The following week Wilde delivered a lecture in Kingston, Canada, and the local newspaper reported that he objected to pollution because it damaged the common inheritance of humankind:2
He had recently been in Ottawa, and had seen a noble river choked with sawdust. This he considered an outrage, as no one had a right to pollute the air or the water, which are the common inheritance of all.
During an interview with a Kingston journalist, Wilde suggested that industrialists should be forced to perform some form of recycling:3
The public, he thought, should compel manufacturers to consume their own smoke, make use of their sawdust, and discharge their effluvia somewhere else than into beautiful rivers or life giving atmosphere. Ruskin had induced Manchester to stop similar pollution.

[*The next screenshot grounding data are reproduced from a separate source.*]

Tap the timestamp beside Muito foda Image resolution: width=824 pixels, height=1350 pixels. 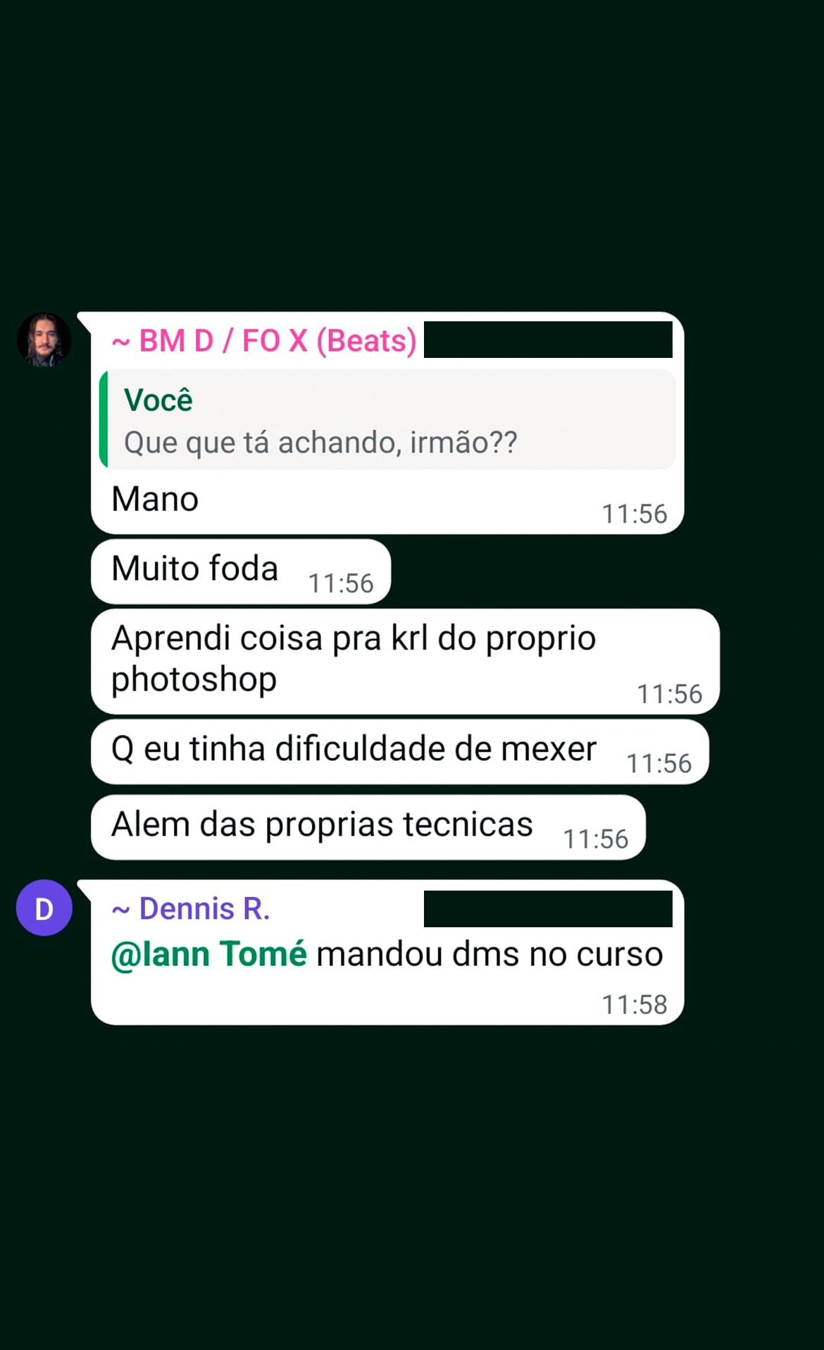coord(341,583)
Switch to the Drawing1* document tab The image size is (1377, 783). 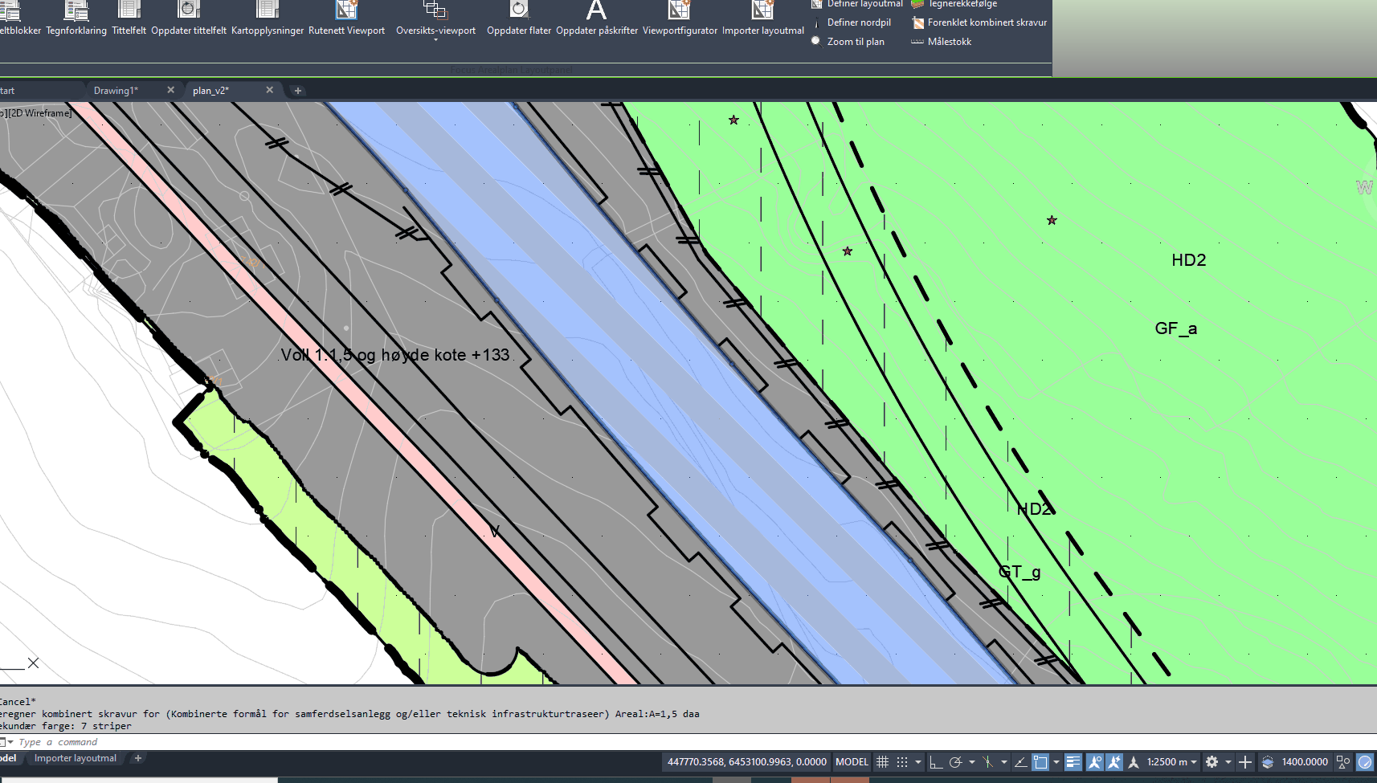[x=116, y=91]
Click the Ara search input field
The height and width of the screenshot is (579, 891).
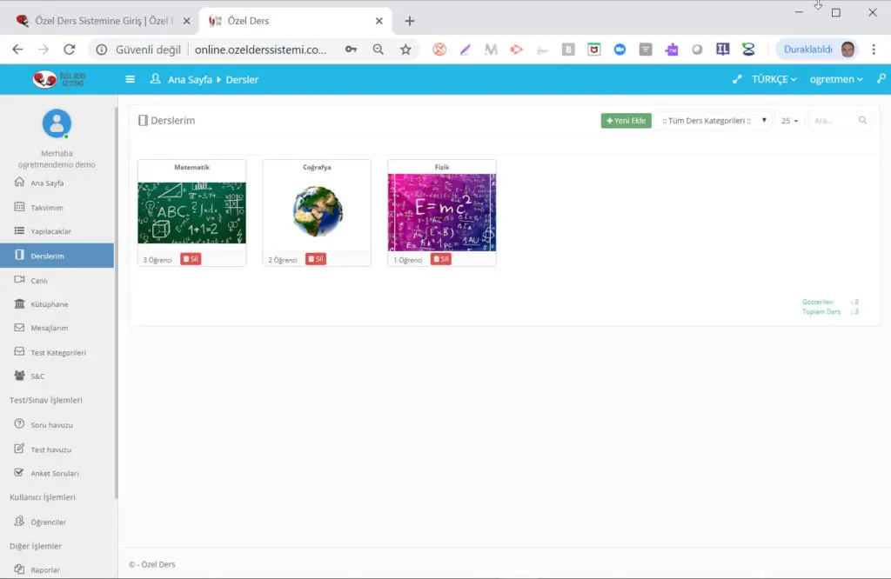coord(834,121)
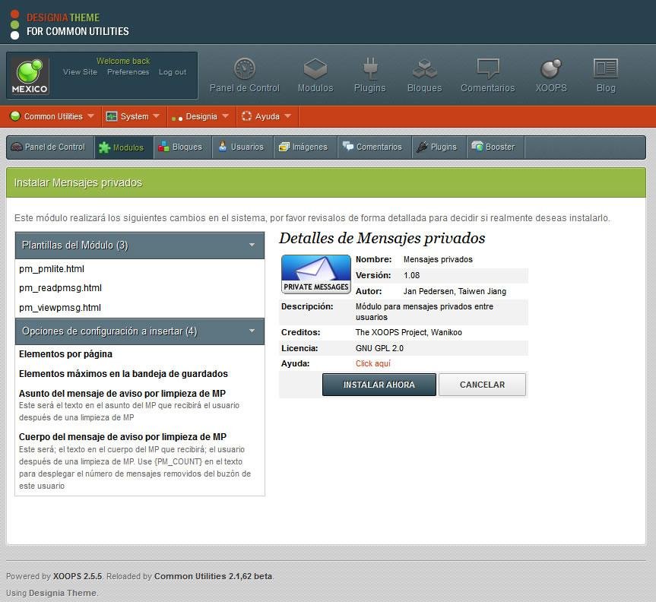Click the XOOPS mascot icon in top navigation
The height and width of the screenshot is (602, 656).
pos(550,68)
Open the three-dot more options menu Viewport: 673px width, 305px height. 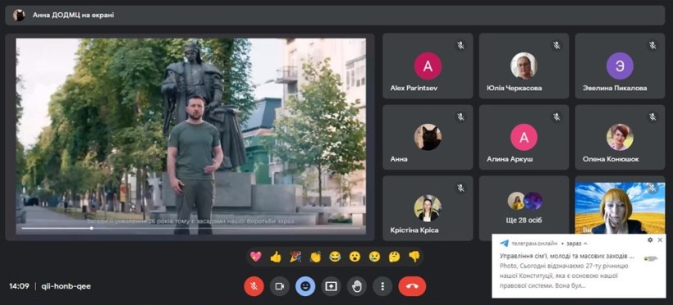(x=382, y=286)
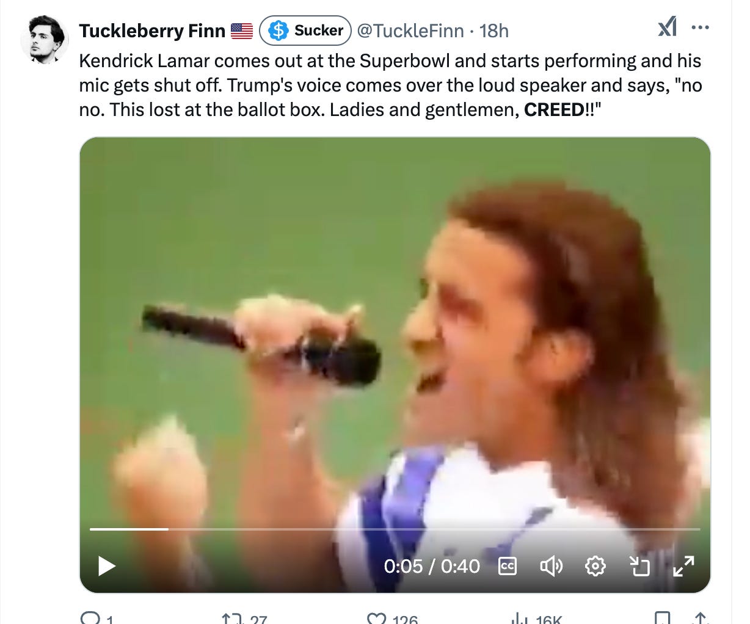Open the post's three-dot options menu
750x624 pixels.
(x=700, y=27)
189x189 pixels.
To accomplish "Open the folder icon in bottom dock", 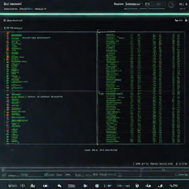I will pyautogui.click(x=72, y=186).
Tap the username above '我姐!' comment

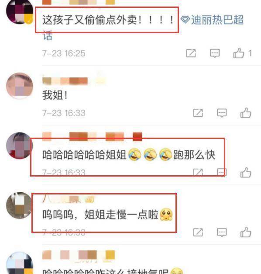tap(74, 81)
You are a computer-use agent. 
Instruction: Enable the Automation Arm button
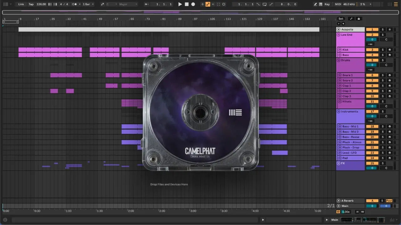[x=208, y=4]
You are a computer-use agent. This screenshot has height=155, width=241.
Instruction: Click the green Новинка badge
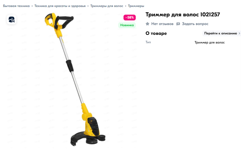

The citations above appeared contemporaneously with Wilde’s North American sojourn. The earliest match known to QI depicting natural resources as an inheritance for children appeared in the 1936 book “Oscar Wilde Discovers America” by Lloyd Lewis and Henry Justin Smith. The quotation below appeared in a section about Wilde’s 1882 visit to Canada:4
At Ottawa, where he spoke next, Wilde realized how completely Canada had followed America into industrialism and business . . . And in that very April he had read complaints of the American Forestry Congress, which was organizing in Cincinnati against the rapid waste of forests.
As a Socialist, the poet opposed such exploitation of natural resources. “The things of nature do not really belong to us,” he said; “we should leave them to our children as we have received them.”
How this philosophy, if put into action, would have delayed the settlement of the West, was a question he did not face.
Below are additional selected citations in chronological order.
Continue reading “Quote Origin: The Things of Nature Do Not Really Belong To Us. We Should Leave Them To Our Children As We Have Received Them”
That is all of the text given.